■ **What you need to do**:
Repeat exactly, and only, the lines below starting at the line that contains "297x245 pixels. At" and ending at the line that contains "Given: Click the R$", inclusive of both.
[Opening Material provided section]
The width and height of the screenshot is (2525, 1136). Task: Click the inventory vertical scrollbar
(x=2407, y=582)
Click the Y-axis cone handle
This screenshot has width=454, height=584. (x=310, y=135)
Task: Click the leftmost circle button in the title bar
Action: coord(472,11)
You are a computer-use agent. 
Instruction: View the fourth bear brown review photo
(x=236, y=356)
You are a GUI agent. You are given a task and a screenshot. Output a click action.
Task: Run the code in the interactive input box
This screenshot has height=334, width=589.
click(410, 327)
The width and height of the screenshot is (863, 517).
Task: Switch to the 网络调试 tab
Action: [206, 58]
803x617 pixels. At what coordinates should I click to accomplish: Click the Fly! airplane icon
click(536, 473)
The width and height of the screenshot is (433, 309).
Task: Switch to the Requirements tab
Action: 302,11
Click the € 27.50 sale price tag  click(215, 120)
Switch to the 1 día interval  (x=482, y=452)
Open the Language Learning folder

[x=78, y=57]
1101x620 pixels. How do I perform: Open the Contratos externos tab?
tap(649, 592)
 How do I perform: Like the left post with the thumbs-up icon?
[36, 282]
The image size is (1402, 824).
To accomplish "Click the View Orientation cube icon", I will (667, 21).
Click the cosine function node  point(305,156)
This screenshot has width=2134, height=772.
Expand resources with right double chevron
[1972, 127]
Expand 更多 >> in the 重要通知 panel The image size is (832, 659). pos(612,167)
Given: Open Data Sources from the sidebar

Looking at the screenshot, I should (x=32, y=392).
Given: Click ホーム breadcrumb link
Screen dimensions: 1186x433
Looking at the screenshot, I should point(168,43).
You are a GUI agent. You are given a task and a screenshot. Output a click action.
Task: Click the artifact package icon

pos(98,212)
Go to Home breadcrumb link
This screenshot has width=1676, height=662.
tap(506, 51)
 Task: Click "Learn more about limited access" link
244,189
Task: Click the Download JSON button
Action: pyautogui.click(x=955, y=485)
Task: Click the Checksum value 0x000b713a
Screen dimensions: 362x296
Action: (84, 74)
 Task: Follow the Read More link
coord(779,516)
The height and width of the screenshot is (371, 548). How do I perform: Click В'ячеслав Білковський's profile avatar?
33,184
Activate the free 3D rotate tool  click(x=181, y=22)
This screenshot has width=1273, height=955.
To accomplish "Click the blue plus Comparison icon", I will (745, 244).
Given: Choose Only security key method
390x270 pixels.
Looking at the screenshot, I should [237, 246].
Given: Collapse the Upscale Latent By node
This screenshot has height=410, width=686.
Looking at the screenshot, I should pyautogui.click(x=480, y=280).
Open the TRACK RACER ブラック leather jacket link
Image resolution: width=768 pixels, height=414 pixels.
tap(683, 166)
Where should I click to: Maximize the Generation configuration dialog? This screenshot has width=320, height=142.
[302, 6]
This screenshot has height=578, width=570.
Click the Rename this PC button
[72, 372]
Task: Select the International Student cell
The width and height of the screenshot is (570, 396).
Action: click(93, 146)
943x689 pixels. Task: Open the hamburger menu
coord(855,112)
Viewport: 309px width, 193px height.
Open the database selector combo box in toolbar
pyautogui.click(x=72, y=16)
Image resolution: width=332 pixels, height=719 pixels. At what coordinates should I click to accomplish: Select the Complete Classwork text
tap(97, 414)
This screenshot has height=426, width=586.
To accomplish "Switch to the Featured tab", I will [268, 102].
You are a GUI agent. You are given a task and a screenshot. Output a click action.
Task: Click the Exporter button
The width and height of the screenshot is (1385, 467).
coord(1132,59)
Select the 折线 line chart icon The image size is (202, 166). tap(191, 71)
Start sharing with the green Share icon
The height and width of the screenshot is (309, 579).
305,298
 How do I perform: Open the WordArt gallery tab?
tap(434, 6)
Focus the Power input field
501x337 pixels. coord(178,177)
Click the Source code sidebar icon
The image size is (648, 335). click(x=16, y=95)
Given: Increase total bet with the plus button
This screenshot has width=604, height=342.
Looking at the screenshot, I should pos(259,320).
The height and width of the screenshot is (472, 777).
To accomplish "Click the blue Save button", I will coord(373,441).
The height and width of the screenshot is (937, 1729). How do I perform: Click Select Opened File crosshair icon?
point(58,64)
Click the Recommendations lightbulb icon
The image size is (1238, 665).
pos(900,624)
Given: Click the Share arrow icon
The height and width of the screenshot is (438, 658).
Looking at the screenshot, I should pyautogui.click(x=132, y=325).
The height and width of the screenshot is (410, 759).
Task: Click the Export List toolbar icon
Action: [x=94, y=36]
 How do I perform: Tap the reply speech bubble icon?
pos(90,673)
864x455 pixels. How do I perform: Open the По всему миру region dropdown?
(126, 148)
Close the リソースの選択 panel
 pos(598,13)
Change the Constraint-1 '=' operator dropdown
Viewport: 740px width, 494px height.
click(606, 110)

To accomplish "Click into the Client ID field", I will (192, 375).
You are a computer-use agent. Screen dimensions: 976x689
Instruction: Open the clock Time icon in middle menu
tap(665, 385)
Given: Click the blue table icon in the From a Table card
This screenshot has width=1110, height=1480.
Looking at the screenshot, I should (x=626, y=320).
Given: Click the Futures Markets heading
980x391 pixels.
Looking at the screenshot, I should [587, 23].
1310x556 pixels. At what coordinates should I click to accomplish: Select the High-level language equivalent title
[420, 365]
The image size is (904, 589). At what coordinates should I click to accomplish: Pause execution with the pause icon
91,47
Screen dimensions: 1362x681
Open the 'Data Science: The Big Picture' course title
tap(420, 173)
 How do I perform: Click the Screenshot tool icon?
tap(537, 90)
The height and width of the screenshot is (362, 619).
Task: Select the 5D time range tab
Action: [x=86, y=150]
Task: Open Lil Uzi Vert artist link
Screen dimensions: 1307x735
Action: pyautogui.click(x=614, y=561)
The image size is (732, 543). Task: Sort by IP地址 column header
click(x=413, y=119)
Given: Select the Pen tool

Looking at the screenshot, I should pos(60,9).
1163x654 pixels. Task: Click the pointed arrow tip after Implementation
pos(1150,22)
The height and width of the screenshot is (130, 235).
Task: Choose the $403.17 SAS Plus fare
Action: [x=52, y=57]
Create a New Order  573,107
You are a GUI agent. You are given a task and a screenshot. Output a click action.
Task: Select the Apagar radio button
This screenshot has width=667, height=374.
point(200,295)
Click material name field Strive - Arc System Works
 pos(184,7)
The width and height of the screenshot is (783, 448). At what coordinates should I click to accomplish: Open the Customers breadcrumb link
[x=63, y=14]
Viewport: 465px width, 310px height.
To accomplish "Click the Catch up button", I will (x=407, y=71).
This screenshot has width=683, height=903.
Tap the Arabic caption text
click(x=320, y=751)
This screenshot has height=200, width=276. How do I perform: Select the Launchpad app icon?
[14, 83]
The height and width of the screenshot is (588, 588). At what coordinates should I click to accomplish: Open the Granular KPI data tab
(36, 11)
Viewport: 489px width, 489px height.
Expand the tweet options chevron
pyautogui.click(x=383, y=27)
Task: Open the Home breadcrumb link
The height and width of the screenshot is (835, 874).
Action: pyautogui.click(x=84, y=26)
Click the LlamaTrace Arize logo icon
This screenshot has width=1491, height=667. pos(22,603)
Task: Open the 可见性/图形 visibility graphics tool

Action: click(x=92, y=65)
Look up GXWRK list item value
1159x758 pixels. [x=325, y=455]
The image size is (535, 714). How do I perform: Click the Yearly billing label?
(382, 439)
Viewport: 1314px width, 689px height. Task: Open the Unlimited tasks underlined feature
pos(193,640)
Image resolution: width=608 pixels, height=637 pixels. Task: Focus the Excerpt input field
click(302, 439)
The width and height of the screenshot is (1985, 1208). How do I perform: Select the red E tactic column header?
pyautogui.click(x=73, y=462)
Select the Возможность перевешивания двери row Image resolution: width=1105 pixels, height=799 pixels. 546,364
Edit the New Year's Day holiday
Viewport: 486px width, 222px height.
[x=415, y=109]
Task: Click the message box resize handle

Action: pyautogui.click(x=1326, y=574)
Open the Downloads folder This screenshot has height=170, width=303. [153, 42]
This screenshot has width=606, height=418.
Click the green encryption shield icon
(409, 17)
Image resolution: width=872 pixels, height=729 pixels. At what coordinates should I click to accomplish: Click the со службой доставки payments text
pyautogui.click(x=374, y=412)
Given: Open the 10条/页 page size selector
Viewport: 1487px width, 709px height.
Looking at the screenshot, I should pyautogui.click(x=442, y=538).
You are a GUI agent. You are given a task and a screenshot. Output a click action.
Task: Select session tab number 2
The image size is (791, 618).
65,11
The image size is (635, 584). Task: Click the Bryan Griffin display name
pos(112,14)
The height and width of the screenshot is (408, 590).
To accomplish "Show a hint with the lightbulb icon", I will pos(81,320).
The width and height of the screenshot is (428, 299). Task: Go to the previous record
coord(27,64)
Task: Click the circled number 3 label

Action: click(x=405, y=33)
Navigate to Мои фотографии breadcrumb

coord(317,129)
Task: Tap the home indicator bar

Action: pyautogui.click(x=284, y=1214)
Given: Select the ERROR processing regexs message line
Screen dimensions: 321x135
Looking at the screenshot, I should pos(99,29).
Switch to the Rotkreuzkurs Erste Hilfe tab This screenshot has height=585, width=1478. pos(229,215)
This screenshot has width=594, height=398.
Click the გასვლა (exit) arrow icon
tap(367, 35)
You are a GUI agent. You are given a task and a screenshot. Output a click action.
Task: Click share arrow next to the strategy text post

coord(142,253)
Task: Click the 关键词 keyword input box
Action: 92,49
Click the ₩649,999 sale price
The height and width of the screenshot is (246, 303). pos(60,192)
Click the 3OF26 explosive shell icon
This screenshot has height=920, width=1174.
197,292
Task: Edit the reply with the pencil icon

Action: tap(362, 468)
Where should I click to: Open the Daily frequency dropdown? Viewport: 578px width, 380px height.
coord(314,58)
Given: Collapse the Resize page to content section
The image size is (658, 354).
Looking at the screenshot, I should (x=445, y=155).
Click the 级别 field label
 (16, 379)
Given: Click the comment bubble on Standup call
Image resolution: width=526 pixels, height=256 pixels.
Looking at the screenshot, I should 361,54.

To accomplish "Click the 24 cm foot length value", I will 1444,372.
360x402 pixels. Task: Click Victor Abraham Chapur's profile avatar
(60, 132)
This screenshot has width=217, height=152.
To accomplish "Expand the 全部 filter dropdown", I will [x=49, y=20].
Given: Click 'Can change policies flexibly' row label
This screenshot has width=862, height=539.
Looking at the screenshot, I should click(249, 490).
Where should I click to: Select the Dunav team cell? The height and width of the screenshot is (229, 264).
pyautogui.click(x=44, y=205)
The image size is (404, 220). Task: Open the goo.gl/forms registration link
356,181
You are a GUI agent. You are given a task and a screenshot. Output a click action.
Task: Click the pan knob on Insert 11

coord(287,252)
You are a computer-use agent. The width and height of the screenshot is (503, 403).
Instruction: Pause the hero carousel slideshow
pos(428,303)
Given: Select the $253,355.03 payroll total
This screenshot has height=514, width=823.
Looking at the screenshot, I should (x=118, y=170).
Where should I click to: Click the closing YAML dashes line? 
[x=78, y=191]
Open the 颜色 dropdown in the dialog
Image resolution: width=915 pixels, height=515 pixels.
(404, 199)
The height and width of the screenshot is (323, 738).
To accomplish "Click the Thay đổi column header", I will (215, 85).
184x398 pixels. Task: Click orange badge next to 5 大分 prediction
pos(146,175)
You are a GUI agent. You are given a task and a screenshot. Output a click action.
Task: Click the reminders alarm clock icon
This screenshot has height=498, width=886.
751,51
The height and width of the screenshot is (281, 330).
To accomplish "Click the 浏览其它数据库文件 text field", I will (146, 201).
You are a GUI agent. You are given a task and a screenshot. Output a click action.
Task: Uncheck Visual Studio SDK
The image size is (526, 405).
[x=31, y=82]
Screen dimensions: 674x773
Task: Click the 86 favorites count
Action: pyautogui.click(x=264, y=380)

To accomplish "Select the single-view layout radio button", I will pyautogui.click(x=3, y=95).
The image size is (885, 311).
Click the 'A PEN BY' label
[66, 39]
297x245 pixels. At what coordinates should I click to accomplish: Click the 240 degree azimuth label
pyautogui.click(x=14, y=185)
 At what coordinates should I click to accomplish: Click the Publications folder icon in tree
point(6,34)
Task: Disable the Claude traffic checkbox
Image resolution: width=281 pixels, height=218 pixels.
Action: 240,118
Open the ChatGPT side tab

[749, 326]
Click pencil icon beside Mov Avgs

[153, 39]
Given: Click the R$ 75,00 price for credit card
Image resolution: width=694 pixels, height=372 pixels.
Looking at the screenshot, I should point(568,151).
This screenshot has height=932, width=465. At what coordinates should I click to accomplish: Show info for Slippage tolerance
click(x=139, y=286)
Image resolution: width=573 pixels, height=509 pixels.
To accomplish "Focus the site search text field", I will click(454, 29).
[Closing Material provided section]
■ **Output of the exercise**:
297x245 pixels. At what coordinates should I click to accomplish: Click the 240 degree azimuth label
pyautogui.click(x=14, y=185)
 At what coordinates should I click to accomplish: Click the Publications folder icon in tree
point(6,34)
Task: Disable the Claude traffic checkbox
Image resolution: width=281 pixels, height=218 pixels.
Action: 240,118
Open the ChatGPT side tab

[749, 326]
Click pencil icon beside Mov Avgs

[153, 39]
Given: Click the R$ 75,00 price for credit card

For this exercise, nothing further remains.